Beatles — Now And Then
Para quem é fã de música, essa semana ganhamos um presente. Uma música inédita dos Beatles, recuperada a partir de uma fita k7, com a voz original de John Lennon.
Eu geralmente tenho uma posição bem definida sobre inteligência artificial e tecnologias em geral: devem ser usadas para facilitar processos, reduzir o risco envolvido em atividades humanas e revelar o nosso próprio valor.
Não sou a favor do uso que apenas para ganhar tempo, para ser produtivo. Isso tem um efeito contraditório, pois o tempo se esvai em nosso dia e deixamos de fazer algo que, em última instância, é um exercício para o cérebro. Um exemplo histórico é o uso da calculadora: quando usamos esse instrumento para tudo, acabamos tendo dificuldade em realizar operações de cálculo básicas.
No caso da arte, o uso da inteligência artificial tem promovido debates importantes. Já faz mais de 10 anos que vemos pesquisas e reportagens com avanços na criação de música através de IA.
Especificamente no campo da música POP/ROCK, tivemos o lançamento do que poderia ser uma canção da banda AC/DC.
Algum tempo depois, surgiu um LP que buscava traduzir o que poderia ter sido o próximo disco da banda OASIS.

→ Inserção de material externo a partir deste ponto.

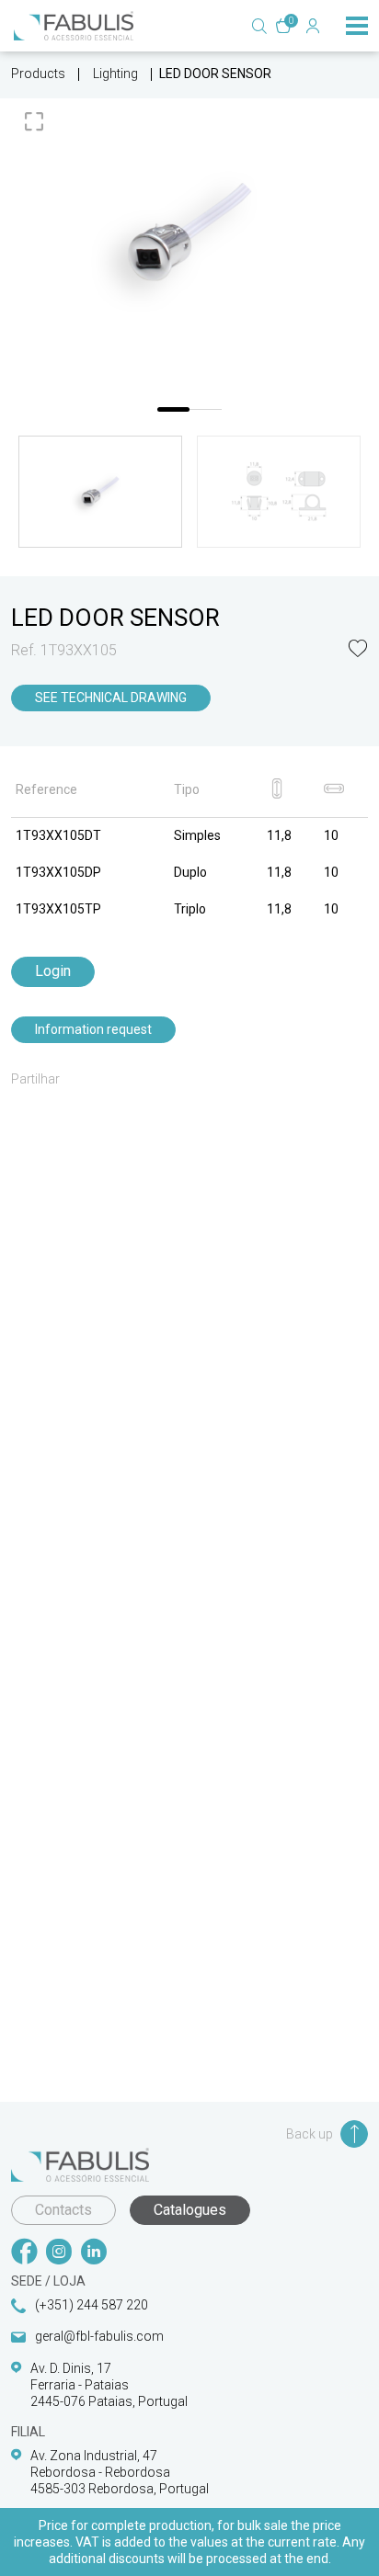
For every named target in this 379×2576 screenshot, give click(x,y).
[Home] (73, 25)
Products (38, 73)
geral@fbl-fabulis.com (99, 2336)
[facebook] (24, 2253)
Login (53, 971)
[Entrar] (312, 25)
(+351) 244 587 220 (91, 2305)
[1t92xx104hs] (189, 232)
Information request (93, 1029)
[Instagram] (59, 2253)
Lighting (115, 73)
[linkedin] (94, 2253)
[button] (358, 650)
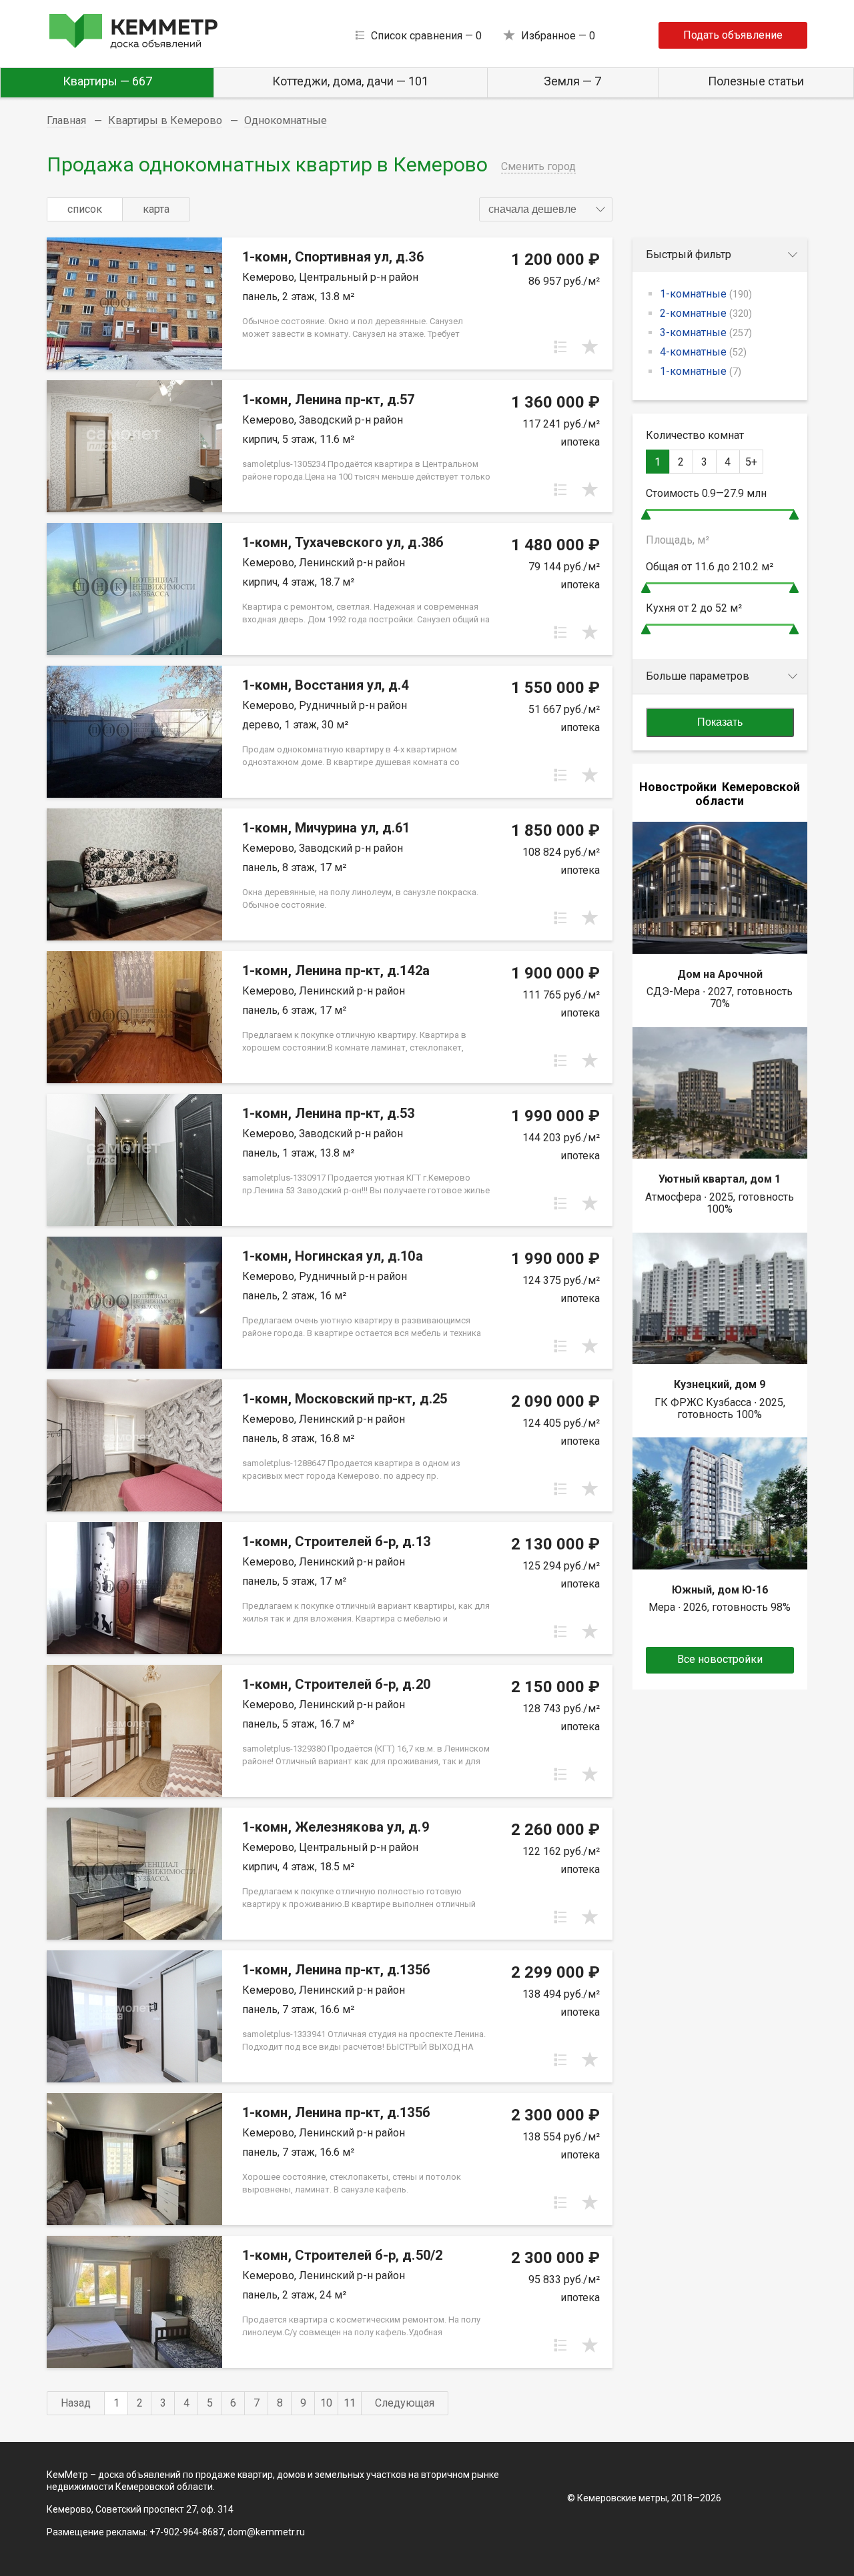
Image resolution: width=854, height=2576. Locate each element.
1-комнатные (706, 293)
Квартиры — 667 (107, 81)
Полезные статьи (756, 81)
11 (350, 2403)
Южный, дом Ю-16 (720, 1589)
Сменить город (538, 166)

Esses usos despertam curiosidade, mas morrem na irrelevância da criação repetitiva. Quem gosta de Oasis, por exemplo, busca na música da banda entender as contradições que os irmãos Gallagher viviam, seu olhar sobre o mundo, entre tantas outras coisas que se revelam a partir do olhar humano. Quanto mais original a banda, quando mais inovadora, menos relevante é uma aplicação de IA buscando prever o próximo álbum ou a próxima música: me parece que não existe algoritmo para lidar com a originalidade do trabalho criativo humano, quando colocamos em pauta nossa imprevisibilidade, ambiguidade e criatividade.
Talvez para bandas que seguem uma determinada fórmula buscando o sucesso, seja mais fácil prever o próximo hit. Mas estas já têm uma relevância limitada.
Dito isso, reforço minha percepção de que o uso da IA para criar algo novo a partir da produção anterior, é irrelevante. Os grandes artistas não repetem o mesmo, se deixam transformar continuamente e nos desafiam com suas propostas.
Embora esta seja minha compreensão do tema, retorno ao início deste texto: acho importante o uso da tecnologia em várias situações, dentre elas a possibilidade de revelar nosso valor. Na canção dos Beatles lançada essa semana, me parece que temos isso. A tecnologia foi utilizada para limpar a gravação original e restaurar a voz de John Lennon que já está na fita K7. A música, a letra, a composição é dos Beatles. A voz é a original, que estava perdida nos ruídos da gravação. Nesse caso, o valor daquele momento, ainda em 1977, se revela mais de 40 anos depois, com a conexão da voz original e a nova gravação, humana, de Paul e Ringo.
Escutei a pouco a canção e fiquei feliz em poder conhecer uma música nova desta banda que está entre as melhores da história. Isso graças a tecnologia. Mas mesmo assim, o que eu realmente queria, era poder ouvir aquele k7 original. Com o ruído, sentindo o momento de John Lennon no estúdio, tentando limpar no meu cérebro o ruído e me conectar nele.